Extract:

+ + + + +

Weapons Detection Technology to Keep Schools & Public Places Safe From Active Shooters

Learn about the most common weapons detection technologies available and discover how AI-driven gun detection has emerged as a highly effective solution.

Living in today’s world is vastly different than it was 10 or even 20 years ago and, as recent and tragic events highlight, active shooter incidents are on the rise.

In fact, according to Forbes, 1.9 mass shootings per day occurred in 2021 in the U.S. alone. And as of the end of May 2022, there have already been 269 mass shootings.

Clearly, we need to do a better job protecting our children, employees, customers, patrons and anyone else in a public or private place. Video surveillance is a great start, but they need to be smarter, quicker and more proactive if they are going to be successful at thwarting tragedies.

And more importantly, they need to be effective before, during and after an event. This last point is something most surveillance systems today are critically lacking. While stopping the threat before it happens is always the best option, improving the effectiveness and timeliness of the response also has a vital impact that can significantly improve event outcomes.

This article will cover some of the most common weapons detection technologies available and then explain how artificial intelligence (AI) driven gun detection has emerged as a highly effective solution.

This technology can not only monitor and detect, but it can also make it possible to quickly alert and trigger sophisticated security procedures in mere seconds depending on the platform solution that is in place.

First of All — Investments in Video Surveillance Are Safe!

Many clients have made significant investments in video surveillance systems and think they need to re-invent the wheel to incorporate new weapons detection technologies.

Fortunately, this is not the case because many of the new solutions, such as visual gun detection, are built using standardized protocols, like RTSP that can seamlessly integrate with most existing security camera and video management systems already in place.

In fact, systems can transform existing surveillance equipment from a reactive, after-the-fact system typically used to review situations post-event to a preventive solution, capable of proactively spotting and potentially preventing harm if acted upon.

Weapons Detection Strategies Deployed Today

There are a wide variety of technologies and solutions available today that security integrators can offer their clients for weapons detection.  Here is a snapshot of the most common ones:

Human monitoring

Human monitoring includes the traditional method of having a person watch cameras for suspicious activity. While this sounds good in theory, the reality is that less than 1% of all surveillance video is actually watched live and according to a study by Security Oz, 45% of activity is missed after 12 minutes of continuous video monitoring.

+ + + + +

Available data:
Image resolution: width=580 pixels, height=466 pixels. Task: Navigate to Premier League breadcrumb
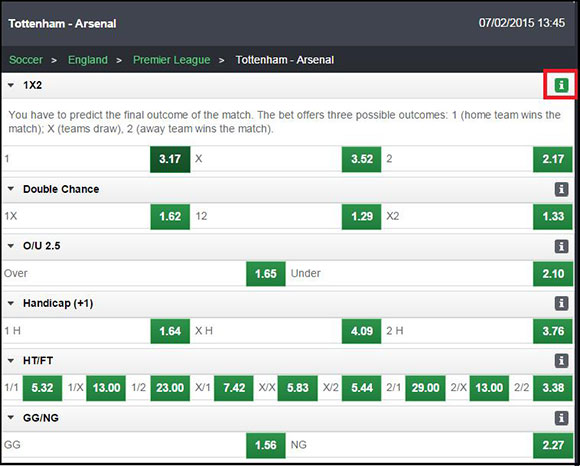click(x=172, y=60)
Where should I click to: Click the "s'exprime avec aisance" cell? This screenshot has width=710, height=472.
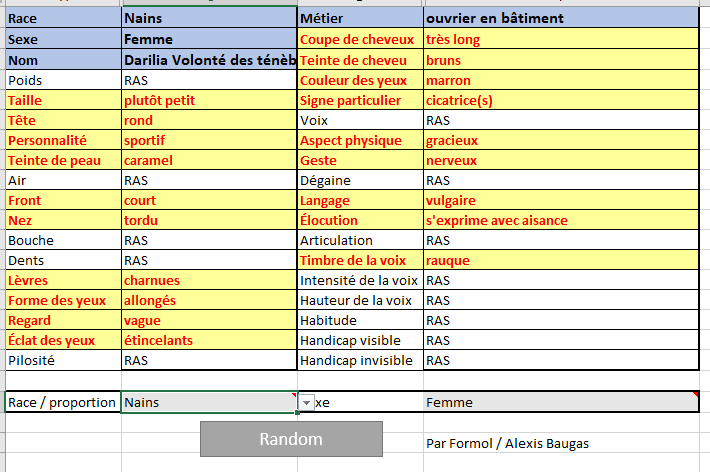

+ + + + +

Short problem: Copy from the weapons detection article the passage between "And more importantly, they" and "Surveillance Are Safe!", inclusive.

Result of this exercise:
And more importantly, they need to be effective before, during and after an event. This last point is something most surveillance systems today are critically lacking. While stopping the threat before it happens is always the best option, improving the effectiveness and timeliness of the response also has a vital impact that can significantly improve event outcomes.

This article will cover some of the most common weapons detection technologies available and then explain how artificial intelligence (AI) driven gun detection has emerged as a highly effective solution.

This technology can not only monitor and detect, but it can also make it possible to quickly alert and trigger sophisticated security procedures in mere seconds depending on the platform solution that is in place.

First of All — Investments in Video Surveillance Are Safe!